• RECORDS FOR THE EXERCISE:
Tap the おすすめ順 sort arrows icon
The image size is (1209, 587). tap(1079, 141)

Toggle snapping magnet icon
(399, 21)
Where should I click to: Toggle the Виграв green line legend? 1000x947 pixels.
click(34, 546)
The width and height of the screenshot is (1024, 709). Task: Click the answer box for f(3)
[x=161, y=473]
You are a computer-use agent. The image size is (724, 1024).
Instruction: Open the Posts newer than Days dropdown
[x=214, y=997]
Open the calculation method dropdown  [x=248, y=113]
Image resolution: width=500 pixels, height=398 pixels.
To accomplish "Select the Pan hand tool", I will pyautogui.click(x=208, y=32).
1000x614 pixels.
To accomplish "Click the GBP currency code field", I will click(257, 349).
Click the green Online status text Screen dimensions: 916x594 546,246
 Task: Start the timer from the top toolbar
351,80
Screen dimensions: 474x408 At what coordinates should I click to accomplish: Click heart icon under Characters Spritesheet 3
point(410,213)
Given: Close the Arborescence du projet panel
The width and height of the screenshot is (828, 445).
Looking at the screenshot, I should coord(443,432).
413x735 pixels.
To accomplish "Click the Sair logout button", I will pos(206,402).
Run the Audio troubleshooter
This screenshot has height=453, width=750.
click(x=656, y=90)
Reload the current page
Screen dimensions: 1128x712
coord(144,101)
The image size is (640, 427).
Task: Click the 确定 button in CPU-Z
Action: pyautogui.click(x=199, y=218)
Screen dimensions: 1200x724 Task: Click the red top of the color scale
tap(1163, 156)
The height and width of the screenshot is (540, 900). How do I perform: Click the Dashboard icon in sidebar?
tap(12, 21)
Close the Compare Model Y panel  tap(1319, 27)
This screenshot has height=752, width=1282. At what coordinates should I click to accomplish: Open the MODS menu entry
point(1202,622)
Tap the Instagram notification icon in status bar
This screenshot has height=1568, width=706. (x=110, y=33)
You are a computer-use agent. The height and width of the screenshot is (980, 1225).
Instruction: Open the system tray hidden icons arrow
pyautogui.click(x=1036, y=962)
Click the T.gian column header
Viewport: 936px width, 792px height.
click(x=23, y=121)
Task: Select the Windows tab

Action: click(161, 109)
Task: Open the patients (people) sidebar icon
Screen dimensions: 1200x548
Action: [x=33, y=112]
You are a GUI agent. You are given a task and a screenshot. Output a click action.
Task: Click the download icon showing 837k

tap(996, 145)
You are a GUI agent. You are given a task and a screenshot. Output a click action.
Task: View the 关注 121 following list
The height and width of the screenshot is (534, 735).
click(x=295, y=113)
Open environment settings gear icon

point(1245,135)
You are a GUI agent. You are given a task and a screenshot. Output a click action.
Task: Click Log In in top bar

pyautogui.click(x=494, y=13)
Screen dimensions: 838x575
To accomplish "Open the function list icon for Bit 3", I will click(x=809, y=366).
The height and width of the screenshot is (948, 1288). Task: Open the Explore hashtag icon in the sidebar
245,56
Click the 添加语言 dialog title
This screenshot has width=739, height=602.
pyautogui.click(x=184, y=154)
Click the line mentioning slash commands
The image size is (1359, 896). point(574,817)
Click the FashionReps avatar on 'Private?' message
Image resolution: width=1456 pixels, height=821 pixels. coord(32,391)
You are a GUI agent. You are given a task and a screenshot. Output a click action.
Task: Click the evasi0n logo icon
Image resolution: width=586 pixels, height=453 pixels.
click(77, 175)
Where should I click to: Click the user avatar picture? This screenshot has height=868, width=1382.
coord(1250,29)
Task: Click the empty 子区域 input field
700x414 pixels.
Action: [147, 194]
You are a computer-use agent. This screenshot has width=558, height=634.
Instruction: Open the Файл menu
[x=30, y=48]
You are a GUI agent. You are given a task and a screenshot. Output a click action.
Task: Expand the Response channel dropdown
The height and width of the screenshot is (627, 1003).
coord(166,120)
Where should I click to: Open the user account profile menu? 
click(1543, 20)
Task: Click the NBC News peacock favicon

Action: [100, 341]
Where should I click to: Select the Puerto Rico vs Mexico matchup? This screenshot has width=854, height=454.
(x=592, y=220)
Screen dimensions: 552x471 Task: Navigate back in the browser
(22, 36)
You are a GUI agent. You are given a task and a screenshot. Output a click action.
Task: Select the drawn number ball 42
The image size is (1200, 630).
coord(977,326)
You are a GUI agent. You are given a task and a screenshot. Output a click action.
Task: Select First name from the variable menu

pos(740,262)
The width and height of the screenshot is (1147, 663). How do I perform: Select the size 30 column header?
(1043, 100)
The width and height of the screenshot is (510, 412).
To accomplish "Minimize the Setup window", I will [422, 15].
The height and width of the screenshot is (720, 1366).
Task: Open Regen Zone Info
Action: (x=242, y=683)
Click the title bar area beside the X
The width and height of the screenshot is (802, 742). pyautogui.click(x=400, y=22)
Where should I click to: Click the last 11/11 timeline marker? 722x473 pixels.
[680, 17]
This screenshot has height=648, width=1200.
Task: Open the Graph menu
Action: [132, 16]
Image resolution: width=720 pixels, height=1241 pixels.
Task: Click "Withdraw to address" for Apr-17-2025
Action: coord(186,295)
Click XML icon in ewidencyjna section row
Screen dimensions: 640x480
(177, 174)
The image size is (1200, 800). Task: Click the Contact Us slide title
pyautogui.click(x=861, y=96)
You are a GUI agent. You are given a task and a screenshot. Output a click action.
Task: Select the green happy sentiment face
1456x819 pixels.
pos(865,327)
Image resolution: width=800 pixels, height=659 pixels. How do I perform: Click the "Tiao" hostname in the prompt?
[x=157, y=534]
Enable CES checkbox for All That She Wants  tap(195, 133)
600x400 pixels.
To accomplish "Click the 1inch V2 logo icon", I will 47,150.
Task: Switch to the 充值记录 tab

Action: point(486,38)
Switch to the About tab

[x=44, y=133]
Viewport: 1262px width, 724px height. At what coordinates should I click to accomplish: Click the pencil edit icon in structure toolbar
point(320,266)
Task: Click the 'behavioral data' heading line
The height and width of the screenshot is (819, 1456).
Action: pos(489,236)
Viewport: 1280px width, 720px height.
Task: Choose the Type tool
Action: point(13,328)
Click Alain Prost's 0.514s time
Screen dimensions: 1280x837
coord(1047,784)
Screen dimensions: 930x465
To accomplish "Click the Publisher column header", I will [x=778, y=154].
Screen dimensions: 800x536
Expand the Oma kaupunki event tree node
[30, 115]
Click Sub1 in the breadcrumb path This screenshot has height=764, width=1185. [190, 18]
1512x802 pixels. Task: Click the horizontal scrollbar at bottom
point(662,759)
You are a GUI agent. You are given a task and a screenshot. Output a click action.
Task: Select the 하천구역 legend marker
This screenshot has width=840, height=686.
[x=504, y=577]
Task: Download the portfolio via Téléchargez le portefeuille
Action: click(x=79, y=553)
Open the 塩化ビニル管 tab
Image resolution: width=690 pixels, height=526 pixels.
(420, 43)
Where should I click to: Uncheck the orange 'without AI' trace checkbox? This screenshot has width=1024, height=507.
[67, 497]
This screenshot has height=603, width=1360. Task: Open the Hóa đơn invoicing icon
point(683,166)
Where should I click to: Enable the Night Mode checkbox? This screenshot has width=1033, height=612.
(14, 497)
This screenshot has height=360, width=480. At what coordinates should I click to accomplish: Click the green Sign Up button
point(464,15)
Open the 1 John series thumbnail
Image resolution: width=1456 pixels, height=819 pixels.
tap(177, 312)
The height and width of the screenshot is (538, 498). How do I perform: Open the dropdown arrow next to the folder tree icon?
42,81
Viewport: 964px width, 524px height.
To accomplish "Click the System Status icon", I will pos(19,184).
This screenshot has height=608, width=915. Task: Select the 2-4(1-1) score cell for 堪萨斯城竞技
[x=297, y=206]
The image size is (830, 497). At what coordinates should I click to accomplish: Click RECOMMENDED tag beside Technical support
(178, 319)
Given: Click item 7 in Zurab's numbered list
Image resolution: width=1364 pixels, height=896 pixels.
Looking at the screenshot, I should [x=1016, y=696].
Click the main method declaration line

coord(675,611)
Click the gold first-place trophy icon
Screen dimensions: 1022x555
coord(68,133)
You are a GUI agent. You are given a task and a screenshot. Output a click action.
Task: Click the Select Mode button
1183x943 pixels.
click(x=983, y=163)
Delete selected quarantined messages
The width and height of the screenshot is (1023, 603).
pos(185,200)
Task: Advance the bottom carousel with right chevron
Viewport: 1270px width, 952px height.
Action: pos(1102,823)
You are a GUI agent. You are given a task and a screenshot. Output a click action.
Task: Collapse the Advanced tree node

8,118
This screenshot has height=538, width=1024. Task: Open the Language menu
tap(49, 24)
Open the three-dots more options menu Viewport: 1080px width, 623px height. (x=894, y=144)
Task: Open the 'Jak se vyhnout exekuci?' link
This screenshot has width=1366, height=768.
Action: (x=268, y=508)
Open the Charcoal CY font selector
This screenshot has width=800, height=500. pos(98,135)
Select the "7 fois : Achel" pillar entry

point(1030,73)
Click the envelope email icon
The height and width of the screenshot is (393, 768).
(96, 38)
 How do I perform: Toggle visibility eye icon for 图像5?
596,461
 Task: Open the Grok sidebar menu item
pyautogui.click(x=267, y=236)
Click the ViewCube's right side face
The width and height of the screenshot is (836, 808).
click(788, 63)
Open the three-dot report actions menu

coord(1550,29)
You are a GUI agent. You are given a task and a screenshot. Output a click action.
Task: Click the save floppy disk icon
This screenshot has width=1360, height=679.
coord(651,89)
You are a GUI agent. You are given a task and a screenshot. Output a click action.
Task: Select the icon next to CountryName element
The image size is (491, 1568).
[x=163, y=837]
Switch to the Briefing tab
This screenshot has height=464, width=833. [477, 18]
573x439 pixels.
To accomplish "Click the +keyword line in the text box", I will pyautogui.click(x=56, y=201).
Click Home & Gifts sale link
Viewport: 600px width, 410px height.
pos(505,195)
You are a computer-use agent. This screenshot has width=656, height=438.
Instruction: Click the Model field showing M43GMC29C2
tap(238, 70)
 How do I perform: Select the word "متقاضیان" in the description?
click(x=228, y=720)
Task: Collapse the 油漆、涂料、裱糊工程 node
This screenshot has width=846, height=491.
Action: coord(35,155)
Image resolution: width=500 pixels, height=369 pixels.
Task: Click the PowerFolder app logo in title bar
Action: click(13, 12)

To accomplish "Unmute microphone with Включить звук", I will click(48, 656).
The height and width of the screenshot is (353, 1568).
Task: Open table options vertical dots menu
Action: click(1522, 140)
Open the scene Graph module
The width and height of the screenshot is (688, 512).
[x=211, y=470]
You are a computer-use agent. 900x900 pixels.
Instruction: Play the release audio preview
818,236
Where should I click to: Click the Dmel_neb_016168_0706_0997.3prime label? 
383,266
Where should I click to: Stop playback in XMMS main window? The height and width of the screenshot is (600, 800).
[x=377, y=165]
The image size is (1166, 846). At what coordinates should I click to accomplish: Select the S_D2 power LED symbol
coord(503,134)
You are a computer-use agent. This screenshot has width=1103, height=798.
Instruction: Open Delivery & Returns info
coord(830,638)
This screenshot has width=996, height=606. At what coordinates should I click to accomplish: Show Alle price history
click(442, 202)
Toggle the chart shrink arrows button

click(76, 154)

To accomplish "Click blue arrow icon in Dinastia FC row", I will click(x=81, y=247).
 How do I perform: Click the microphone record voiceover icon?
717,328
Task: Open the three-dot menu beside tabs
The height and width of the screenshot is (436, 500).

• EXERCISE OBJECTIVE: Tally up how many lines in the preceding listing contain the word "panel". Give nothing but the number.

• SOLUTION BELOW: 2